Before getting to the main post, I’d like to add a quick author’s note. I’ve come to realize that a blog can be a fickle creature – especially when writing one for your business. Write too seldom and you won’t attract many followers or much interest. Write too often and you risk committing a cardinal sin for a budding entrepreneur: mismanaging your time.
Over the past month – I’m ashamed to say – I’ve fallen into the first category and have failed to post anything week after week. Things have been quite busy around the SUM offices and, as a result, our poor, defenseless blog slipped further and further down the list of priorities and has landed where it rests at this very moment: shamefully outdated and teetering on the brink of obscurity.
This won’t do. This won’t do, at all.
To get the lifeblood pumping again, I decided to write about a project we recently undertook that was full of humour and misadventure, but one that also taught us valuable lessons about planning, the dangers of overcommitting, and rolling with the punches.
The client was a gentleman that was organizing Seattle’s first Mustache-themed fun run, the Mustache Dache. He found us through Facebook and after he contacted us and explained the event and what he was looking for, we immediately knew we wanted to be part of the project. Marketing mustaches and merriment? How could we say no?!
We began brainstorming marketing concepts for the event and one particular idea kept rising to the top of the list. It’s a new and somewhat unorthodox guerrilla marketing tactic known as reverse graffiti.
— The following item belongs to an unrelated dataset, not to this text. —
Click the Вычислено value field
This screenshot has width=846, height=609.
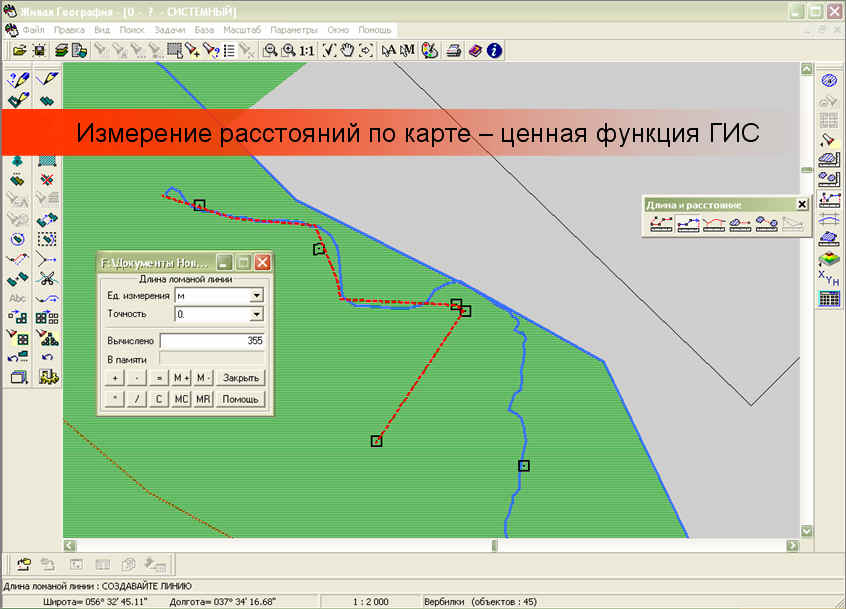(x=212, y=341)
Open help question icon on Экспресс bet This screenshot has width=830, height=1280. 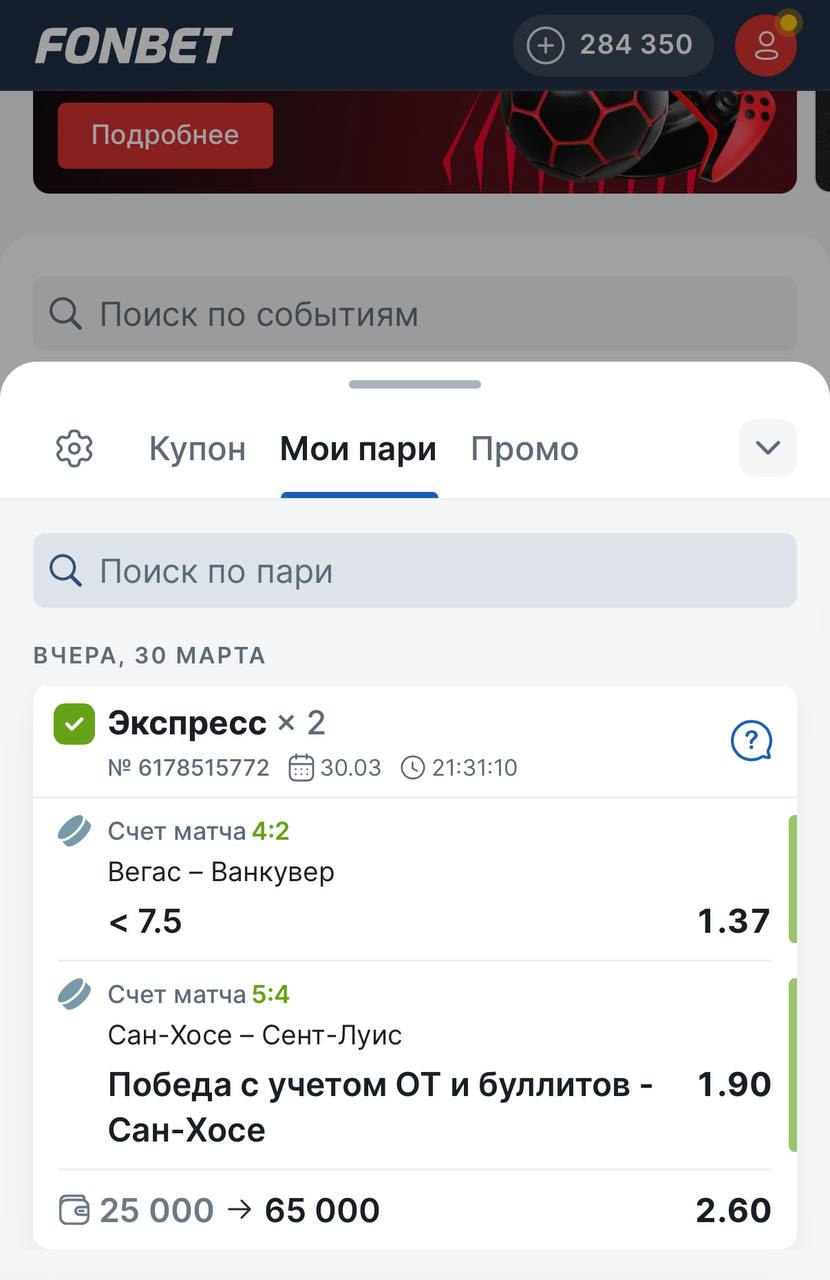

We first saw it done in Europe and while it has slowly trickled over to the States, it remains far from mainstream.
Reverse graffiti involves using a stencil and a pressure washer to “clean” a message into a sidewalk or other concrete surface. The pressure washer lifts the grime of long-ignored sidewalks away where the stencil is cut out, but leaves the obstructed portions of the sidewalk untouched. The result is a unique, environmentally friendly, non-permanent design left on the sidewalk.
If done correctly, reverse graffiti can be an extremely effective marketing tool because it’s quite uncommon and does a very good job of catching the eyes of passersby. We had seen it done before and wanted to try it ourselves, but were waiting for a project that would be a good fit. Something as fun, progressive, and irreverent as the Mustache Dache was perfect.
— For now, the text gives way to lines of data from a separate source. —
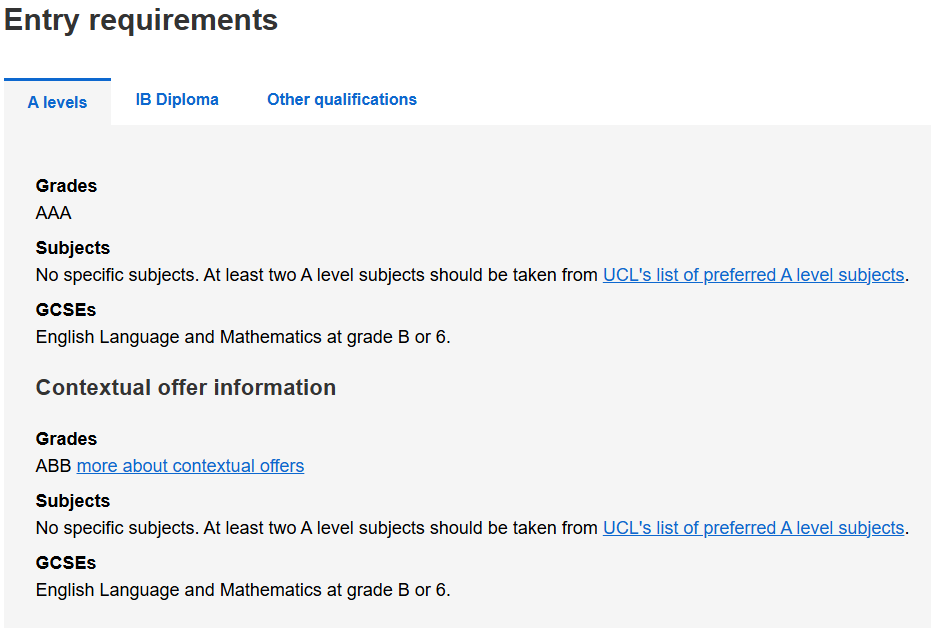Click the last GCSEs label on the page
Viewport: 935px width, 633px height.
click(x=65, y=563)
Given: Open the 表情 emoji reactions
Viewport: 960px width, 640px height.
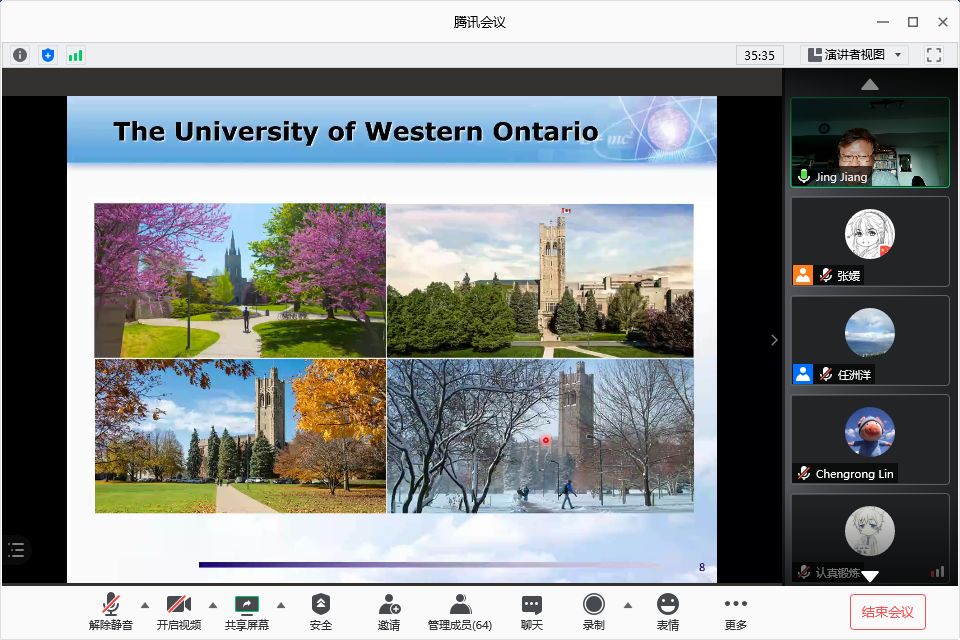Looking at the screenshot, I should pyautogui.click(x=667, y=611).
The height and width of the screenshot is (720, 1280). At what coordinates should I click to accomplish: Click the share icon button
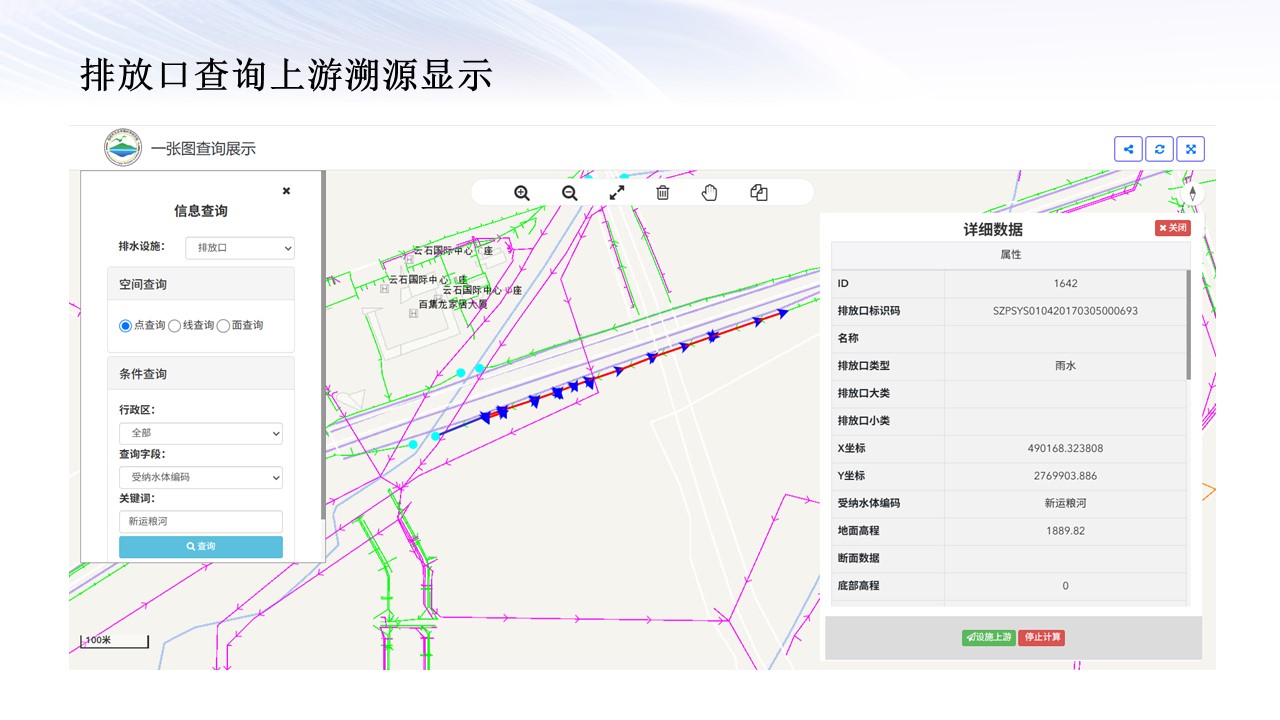[1128, 149]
Confident in our ability to iron out any wrinkles that came our way, we pitched the idea to our client. He fell in love with the concept and we were off to the races. Seattle grime, here we come!
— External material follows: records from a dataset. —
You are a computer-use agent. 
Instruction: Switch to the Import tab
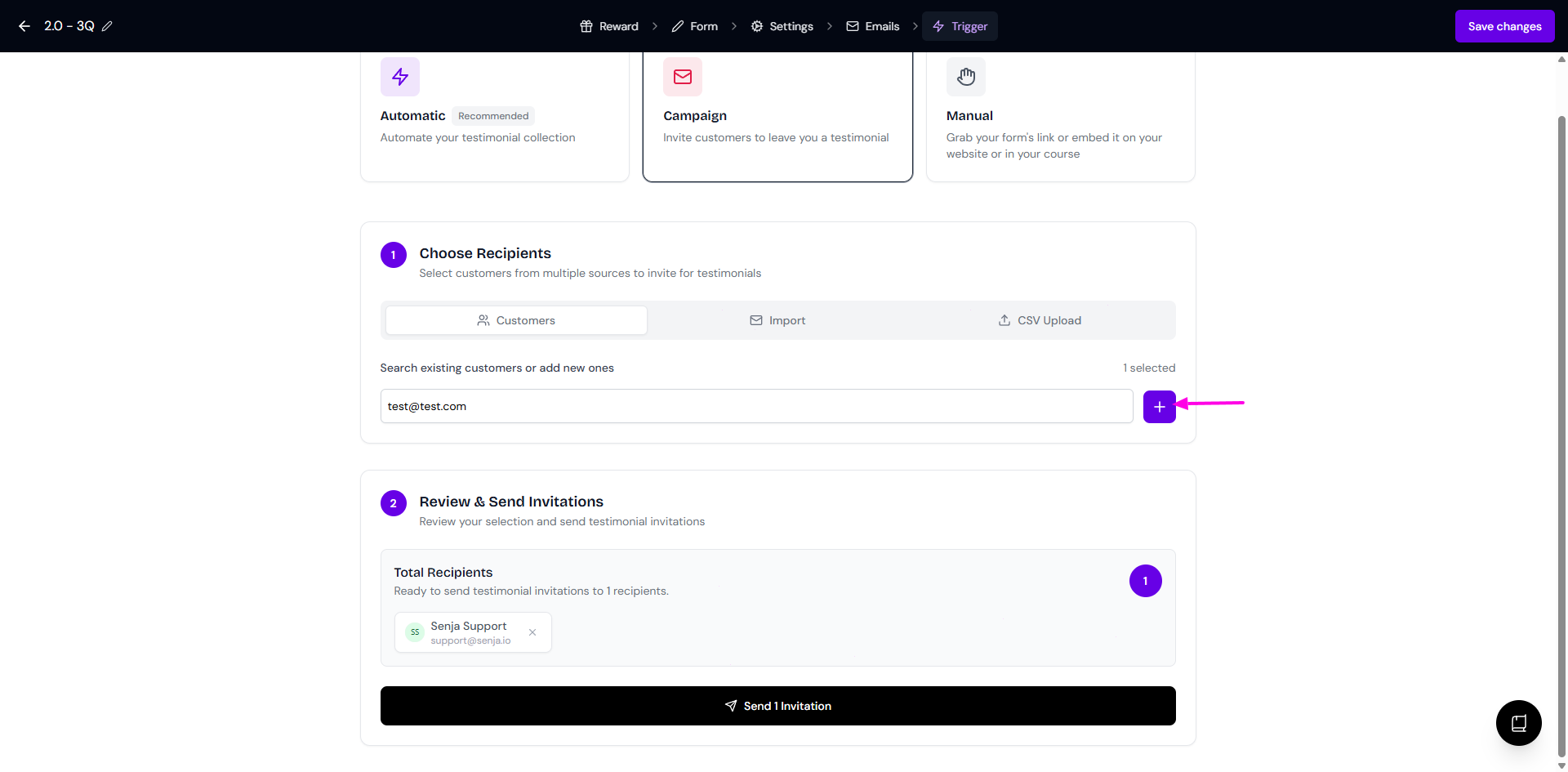pyautogui.click(x=777, y=320)
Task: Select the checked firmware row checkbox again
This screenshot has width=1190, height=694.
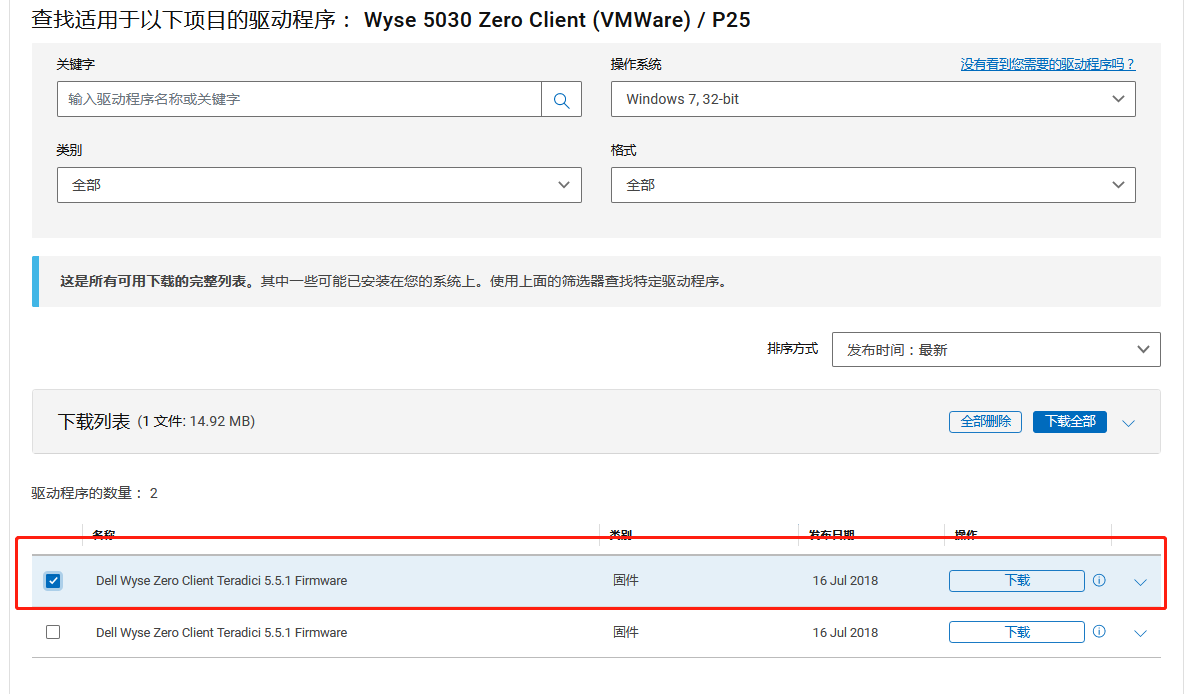Action: tap(53, 580)
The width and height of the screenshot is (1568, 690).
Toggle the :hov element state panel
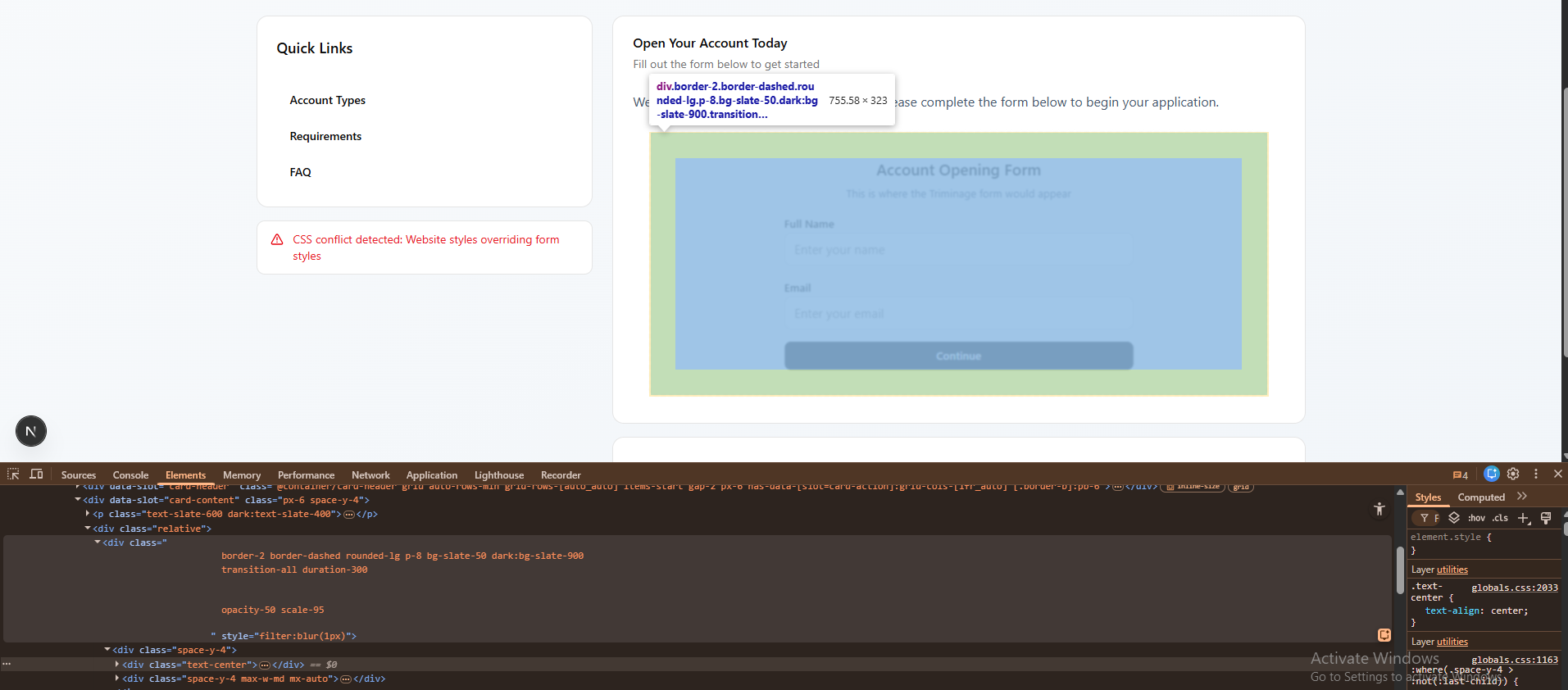point(1476,518)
What followed was one of the most stressful and challenging projects we have ever undertaken. Had we all the money in the world, this campaign could have been a cake walk. But the logistics of executing this task on a budget ended up being far more difficult than we had anticipated. After countless hours of research and brainstorming, we had finally come up with a game plan that we felt had a shot of working. Following a set of less than detailed directions from a blog post about some reverse graffiti that was done up in Vancouver, BC, we set out to make it happen.
Our journey of preparation took us places no team of marketers and graphic designers feels comfortable…
And after many of the instructions in the aforementioned blog post led to failure, we had scrapped plan A…and plan B, and had arrived at the poorly thought-out and tragically underwhelming plan C. With almost no hope left for success as it was originally envisioned, we were preparing to attack the Seattle sidewalks with concrete cleaner and scrubby brushes. Needless to say, we were a little disheartened.
But then we remembered that a client’s expectations were on the line and that settling for anything less than our most valiant effort at carrying out this task as it was meant to be done, would be unacceptable. So with a renewed vigor and a rekindled sense of hope, we set out on a cold Friday morning with a gas-powered pressure washer, 100 feet of hose, and a particle board mustache stencil. We had no idea where our water was coming from or if the sidewalks would be dirty enough to leave a discernable design, but we were determined to make it work.
What followed was an aligning of the stars that defied logic and led to, believe it or not, a successful reverse graffiti campaign. After procuring a water cover access key (keep that on the down-low), we fanned out across Seattle and cleaned our Mustachioed message into the city sidewalks. The result was a beautiful thing. We ended the day cold and tired, but satisfied with the results and excited to share the news of our success with our client.
We had managed to squeak out a “win”, but our success was based more on good fortune than efficient preparation and experience. And despite things coming together, our journey had taught us a valuable lesson about committing to an untested service, at the risk of letting down a client. Had we been more prepared, we could have saved many hours of work and prevented a few headaches, both literal and proverbial. We had experienced success, but were dangerously close to failure, and when our reputation is on the line, this should not be the case. Luckily for us, lesson learned.